I charge processing fees myself and after confirming myself also had local legal vet it. It was years ago but at the time there was just a cap on what that fee can be (4%)

I sold merchant processing in my twenties for a bit, that was definitely a real or assumed regulation at that time.

This suggests that there are state level regulations that may not align nationally to me

> This suggests that there are state level regulations that may not align nationally to me

I know at one point at least some of it was by-state. IIRC at least one retail place I worked at would not take a certain card (it was either discover or amex) because the merchant agreement would not allow us to offer a cash discount.

I agree that the fees charged to the merchants, and the policies they enforce on merchants are a bad thing. Though there continues to be competition who bring innovations. In the US I know Square is not the only option for point of sale transactions, just the quickest example that comes to my mind. MercadoPago POS in Latin America.
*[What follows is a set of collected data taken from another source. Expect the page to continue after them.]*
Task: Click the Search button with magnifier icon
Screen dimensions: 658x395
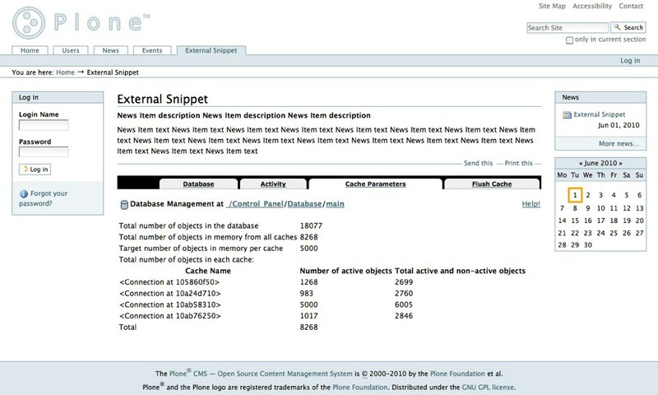Action: (628, 27)
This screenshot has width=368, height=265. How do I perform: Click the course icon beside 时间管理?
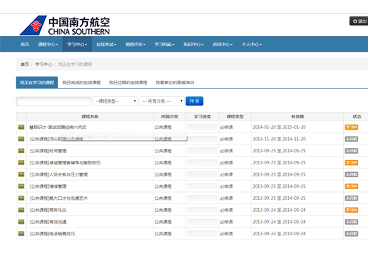(x=21, y=151)
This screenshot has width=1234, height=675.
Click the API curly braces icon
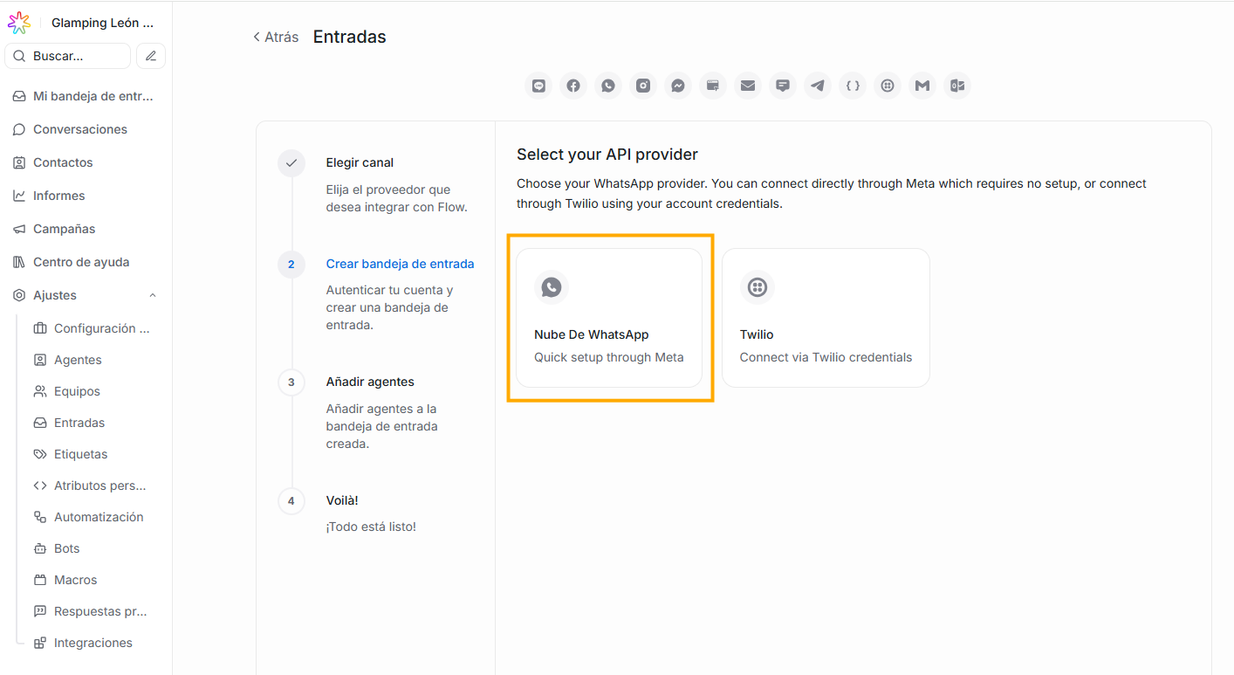pyautogui.click(x=853, y=86)
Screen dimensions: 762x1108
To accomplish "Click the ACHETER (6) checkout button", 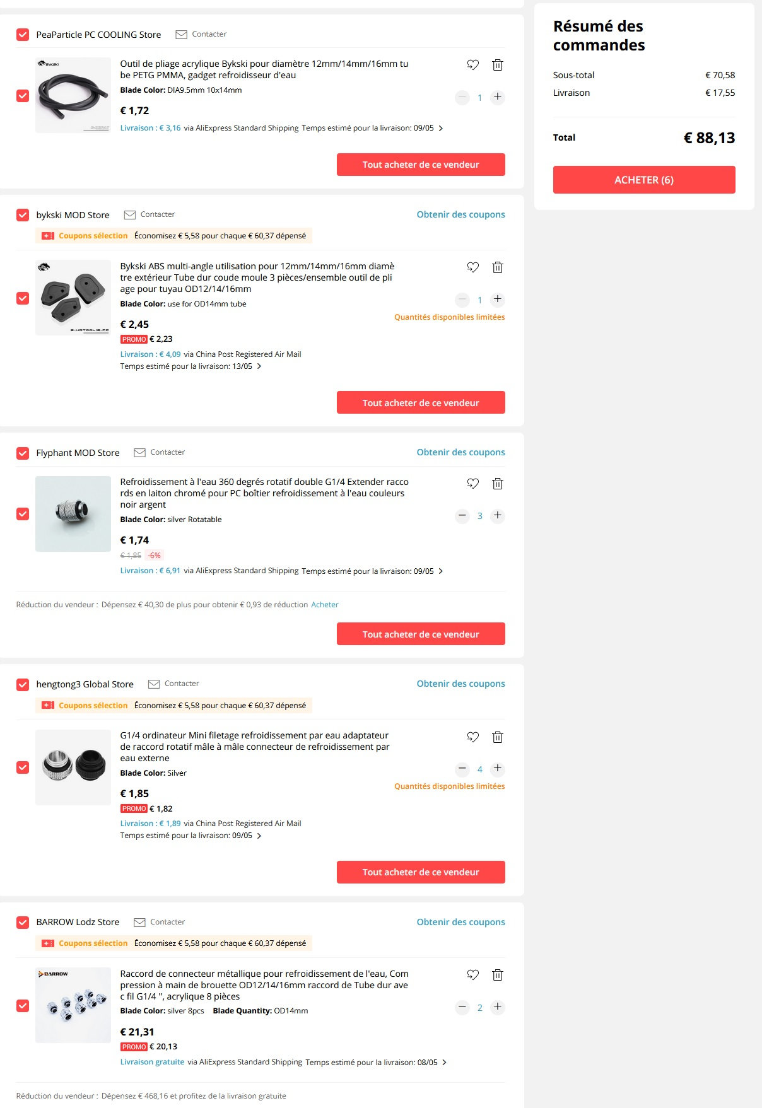I will (644, 180).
Then all the many options for internet transactions which started with PayPal over 20 years ago.
Visiting family in Britain for the first time in a few years I was surprised to be presented with a card machine by default even when buying a pint in a pub.

Tap and pay in the U.K. is super fast in comparison with the glacially slow implementations in the US. I’ve had no reason to take out cash here whereas in the US I always carry it since it’s preferred in bars and small shops (which often have a $15 minimum.)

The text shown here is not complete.